I’ve become fascinated with life as it were 104 years ago. No big deal.

It happens when I least expect it.

I can read a book and go back to that moment in history, before women could vote and cars were an everyday convenience. I certainly am partial to literature. But I have a tendency to get lost in the world of television. That may have started with early childhood sitcom crushes on “The Brady Bunch” and “Happy Days.”

Who didn’t love Chachi?

Through the years, I’ve become attached to hit shows such as “The Dukes of Hazzard,” “90210,” and, more recently, “Parks and Recreation.” All come highly recommended by me. My TV palate has a serious side to it, though, and it is with pride that I admit my newest British-born boob tube obsession, “Mr. Selfridge.”

Jeremy Piven, I never knew we would come together like this.

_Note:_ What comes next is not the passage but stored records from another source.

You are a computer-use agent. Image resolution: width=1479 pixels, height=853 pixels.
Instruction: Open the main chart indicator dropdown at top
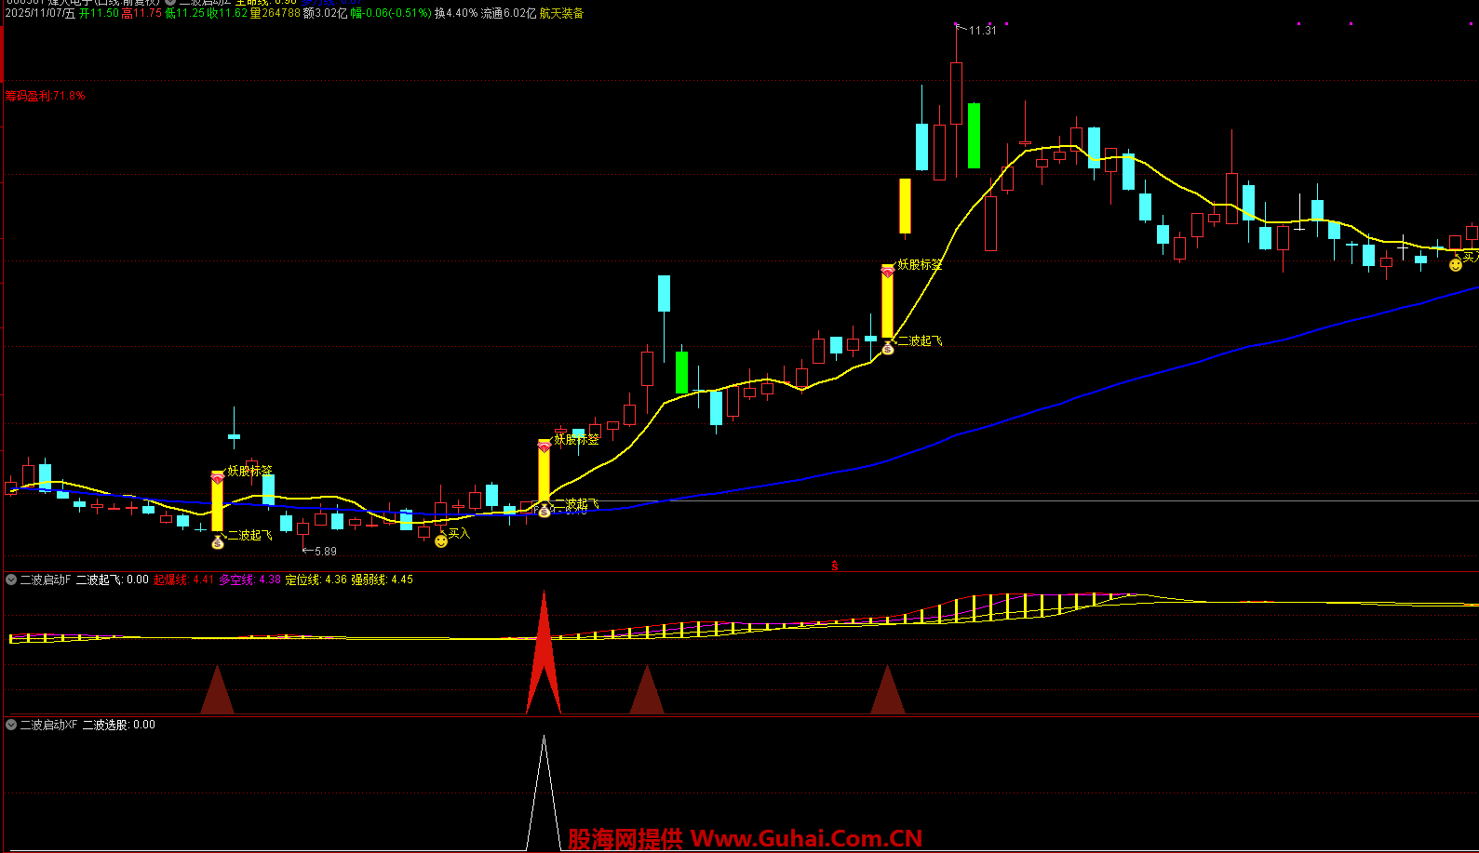coord(170,3)
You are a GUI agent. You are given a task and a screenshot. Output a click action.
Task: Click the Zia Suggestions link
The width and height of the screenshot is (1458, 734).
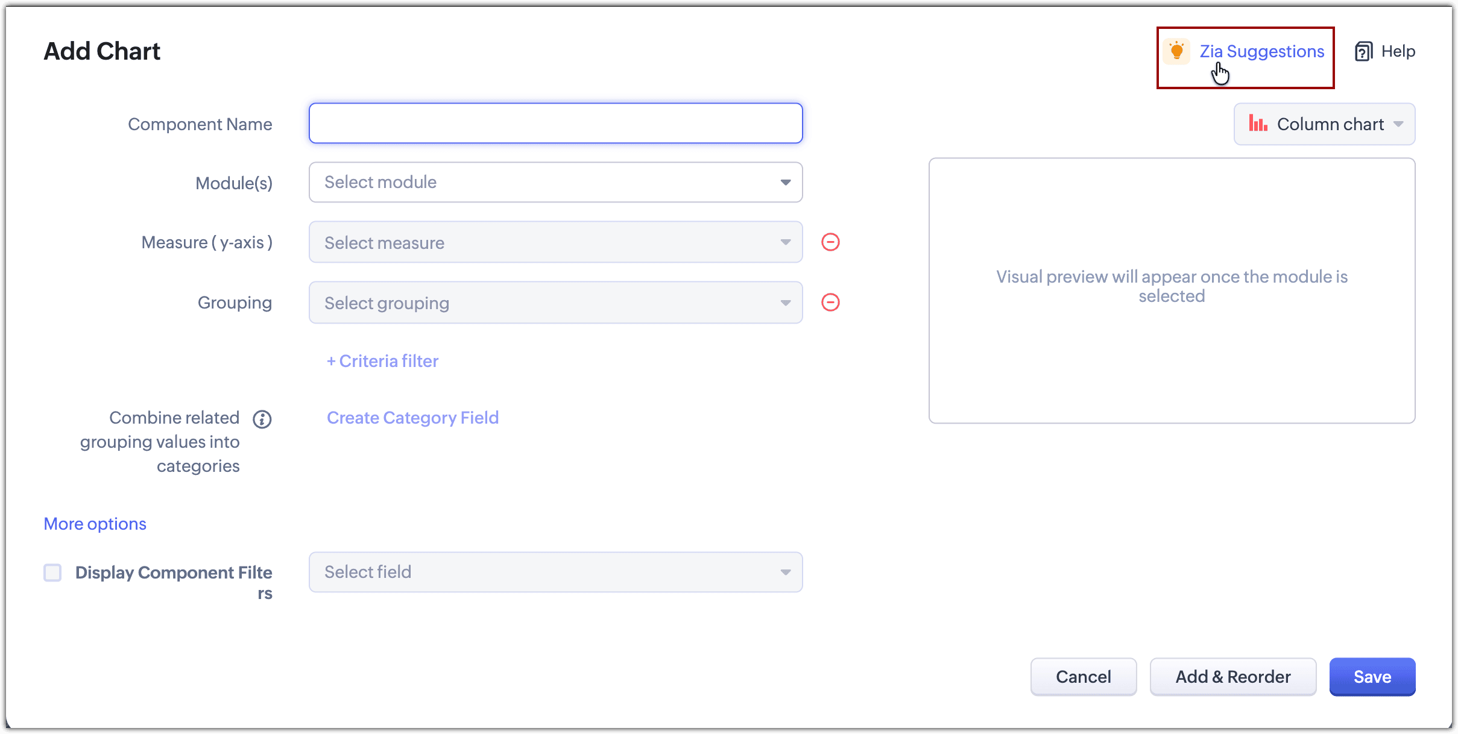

It’s no secret I love Masterpiece Theatre on PBS. I pine for the new fourth season of “Downton Abbey,” the British megahit that has some people losing sleep over what tragedy will happen next to the Crawley family. Actually, I really hope Downtonheads aren’t losing that much sleep. The season premier isn’t even until Jan. 5, 2014.

Talk about insomnia.

“Call the Midwife,” the show about the baby boom in the 1950s in East London, is equally addictive. Not only has the show reminded me I have an extremely low pain tolerance — especially when birthing babies is considered — but it also drives home that notion that women are rock stars.

Always have been.

Although “Mr. Selfridge,” adapted from Lindy Woodhead’s biography “Shopping, Seduction & Mr. Selfridge,” focuses on American businessman Harry Gordon Selfridge, it provides an historical perspective to what it was like to be a woman in 1909. Women were starting to gain rights. They could go out without a man to escort them. They could participate in motor car races. They could win Nobel Peace prizes. And they could shop in department stores where they finally had access to fashions and products once only reserved for the wealthy. Hence the sale was created, giving birth to the way I shop.

If it’s 50 percent off, it’s totally worth it.

These were the times in London, where Mr. Selfridge opened his Selfridge & Co. empire, when women were also starting to fight for the right to vote. The times were changing, and women’s voices were finally becoming strong enough to be heard. It’s hard to imagine this only happened just two generations ago, when my great-grandmothers were young girls. They were born in a time that would only continue to gain in momentum in terms of progress for women’s rights.

We’re still working on becoming president.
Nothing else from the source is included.